Through its Sovereign Tech Fund, a public-sector investment initiative launched in October 2022 and managed by the German Federal Ministry for Digital Transformation and Government Modernisation (BMDS). Germany has created a blueprint for how states can strategically support digital sovereignty at the infrastructure layer.

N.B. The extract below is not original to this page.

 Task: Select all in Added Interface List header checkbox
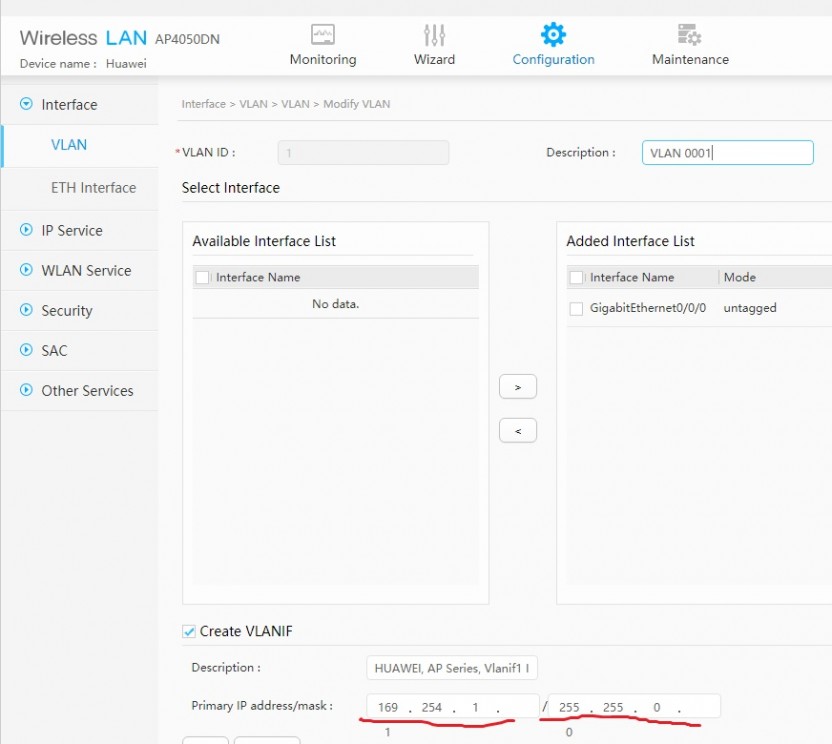coord(576,278)
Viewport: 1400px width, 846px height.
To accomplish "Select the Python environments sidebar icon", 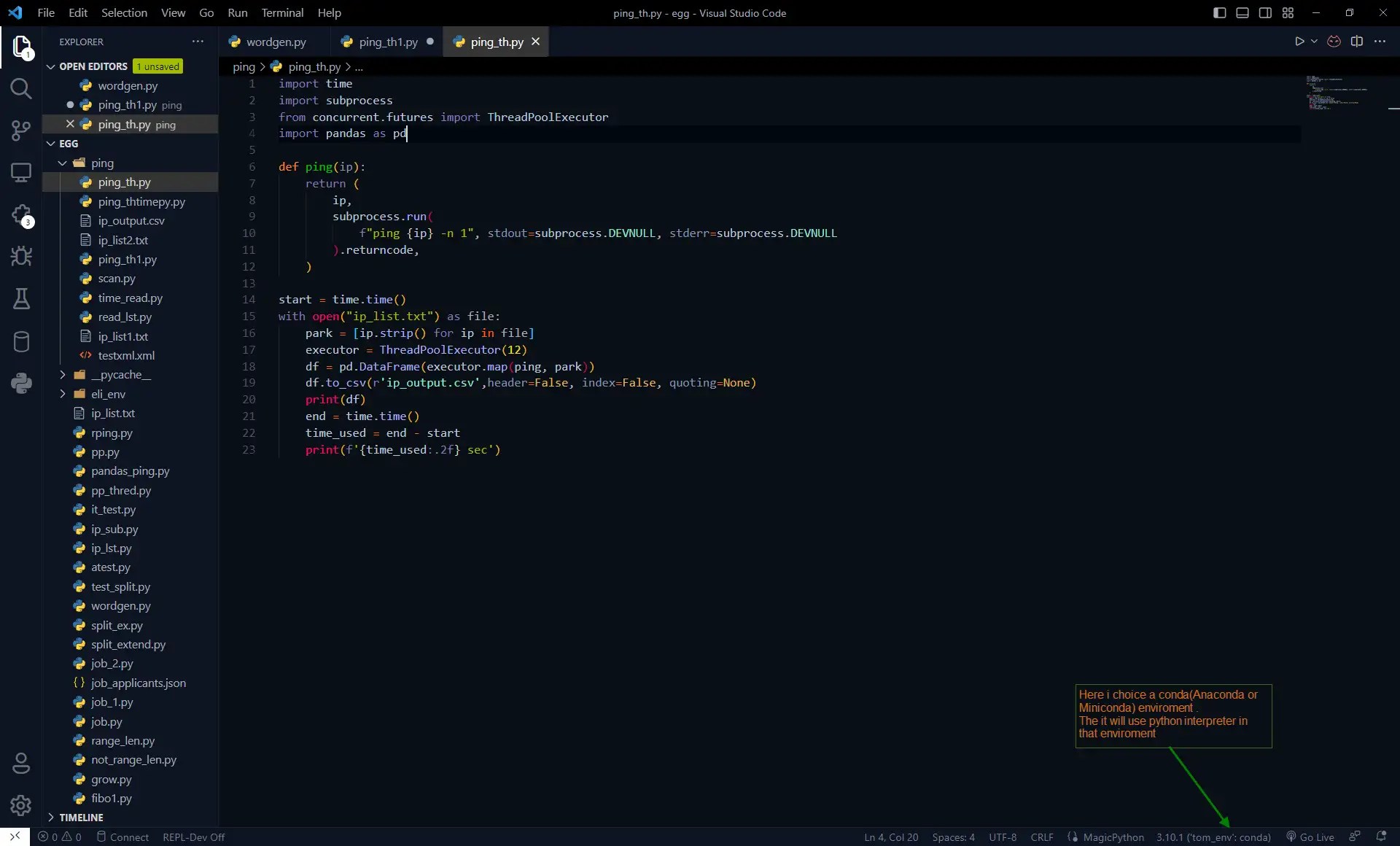I will tap(21, 383).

Financed by the federal government and operating under public procurement law, the fund targets foundational open-source base technologies: the low-level libraries, tools, protocols, and frameworks that underpin most of today’s digital systems.
In its first two years alone, it invested € 33.4 million in 95 critical open source technologies, treating open digital infrastructure not as a by-product of innovation but as a critical public good.